The Subtext of Details






At the edge of the meadow is a fence. It has been standing a long time, so long that every post leans, often at a different angle. Between the posts barbed wire stretches and in a few places sags. When you get close enough, you can see remnants: a strand of hair, frayed string, a small piece of red cloth caught in the barbs. The details of what has passed by or what the wind has blown in held in place for us to examine.

 I have been thinking about the subtext of details. How the small things our characters pay attention to and point out to the reader can say more than the keenest dialogue. They happen below the text.

According to Wikipedia “Subtext is content underneath the spoken dialogue. Under dialogue, there can be conflict, anger, competition, pride, showing off, or other implicit ideas and emotions. Subtext is the unspoken thoughts and motives of characters—what they really think and believe.”

But subtext is also carefully selected details that make the particular universal. They focus as subtext because they are seen through our characters eyes and without the advantage of dialogue let us in on their thoughts.
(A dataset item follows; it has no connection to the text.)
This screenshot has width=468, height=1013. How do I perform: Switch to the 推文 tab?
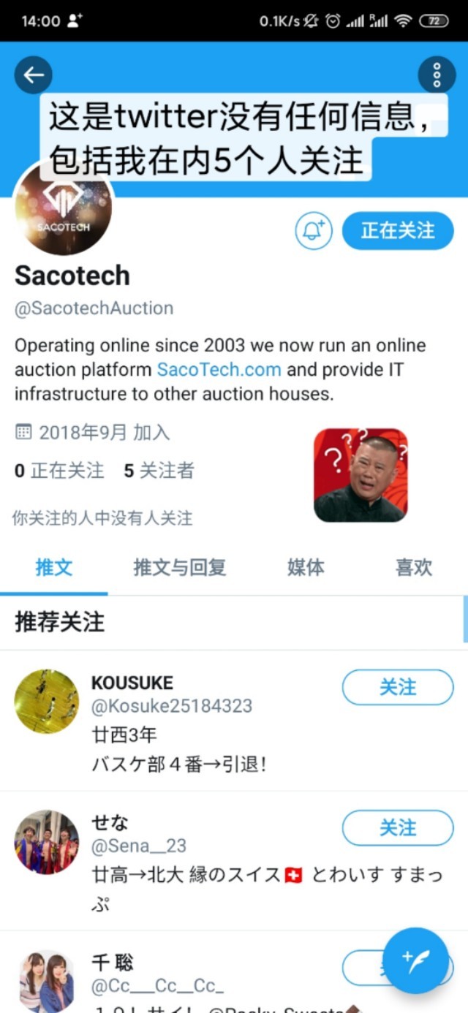coord(54,567)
Ralph Fletcher in What a Writer Needs offers wise advice. “Don’t write about senility or a man losing his ability to take care of himself. Write about lost belt loops.” How we can choose just the right detail to show what our character thinks and believes at that point in time without the character telling us? 
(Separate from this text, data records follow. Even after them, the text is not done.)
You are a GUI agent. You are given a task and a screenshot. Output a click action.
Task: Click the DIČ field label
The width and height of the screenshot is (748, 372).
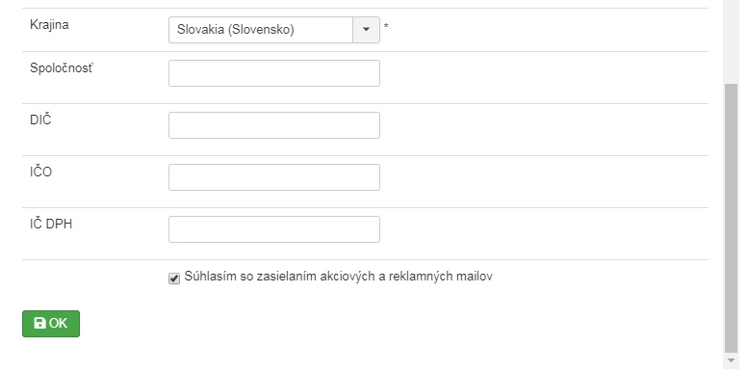(40, 120)
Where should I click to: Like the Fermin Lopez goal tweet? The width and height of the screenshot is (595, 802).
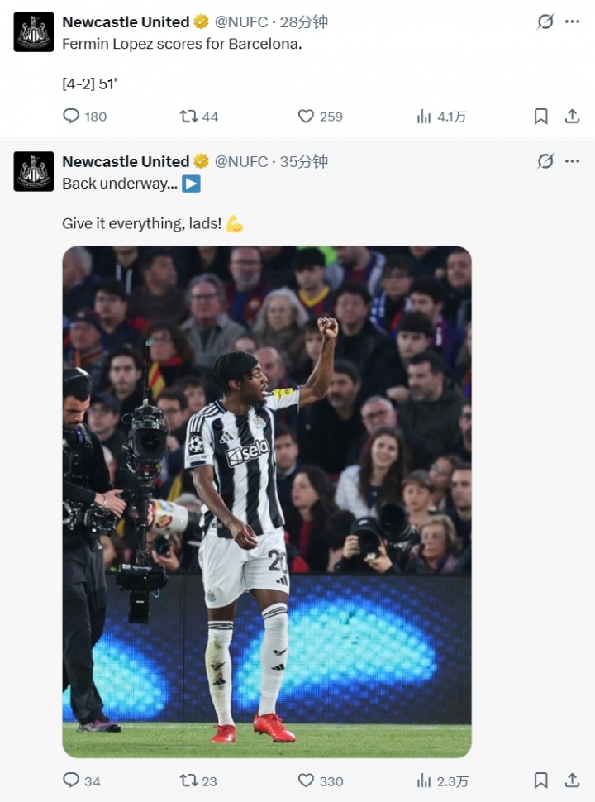click(307, 117)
In the wonderful and bleak Winter’s Bone, Ree Dolly thinks about the last time she saw her father. “Walnuts were thumping to the ground in the night like stalking footsteps of some large thing that never quite came into view…”  Suppose two co- workers are arguing, a snarky "he said/ she said" kind of fight, and all the while he keeps glancing at the ticket stubs on her desk, the ones she saved from her big weekend date. 

If you could imagine the details of your scene caught in those barbs, what would they be? What would the things your character notices be shouting or whispering to the reader?

6 comments:

Jordan Dane said...

I love this, Maureen. Such a rich example of subtext & great suggestions on how/when to use them. One of my favorite early scenes I'd written in my first suspense story centered on an old wine stain on my heroine's lace tablecloth that had belonged to her dead mother. She's having a strained conversation with her lover about him leaving the country, something he's already made up his mind on, while their untouched food congeals on their plates. As the tension escalates into angry words, she hears the steady tick of her family clock and feels watched by the framed family portraits of her dead parents as she slowly loses him, the one person she's let into her life who's become her world, her family. The subtext of family history in the house she'd inherited escalates until he walks out on her. The scene would never have been the same without the subtext & the imperfection of that wine stain. Her avoidance.

I like scenes like that. It makes writing fun. Thanks for the reminder of a great craft notion that I hear few authors talk about. Well done.

Stephen Wallenfels said...

I'd notice the yellow liquid dripping from the wire and the two boys walking away one laughing the other not and the big-eyed cow nearby wondering why would anyone do something that stupid.

Love the post, Maureen. Subtext is the secret sauce.

Maureen McQuerry said...

Thanks, Jordan. As I reader I live for the details, such power in everyday items.
Steve, I believe your fence was electric?

Stephen Wallenfels said...

That is my experience with barbed wire fences and the wisdom of cows.

Sechin Tower said...

I have to say Stephen's version made me laugh, and your post, Maureen, helped me realize that details help the reader become an active participant in the story as we connect the dots for ourselves.

I accidentally discovered a great exercise in detail: write a book from the point of view of someone with Aspergers. As I was going back through my manuscript, I kept having to change things like "he looked happy" to "he smiled" because the POV character wouldn't have made that conclusion about someone's mood. The character is, however, a keen observer, so the world through her eyes would be very detailed even though the final conclusions would need to be left to the reader.

Maureen McQuerry said...

What a great exercise, Sechin! I'm going to steal it! the truest form of flattery.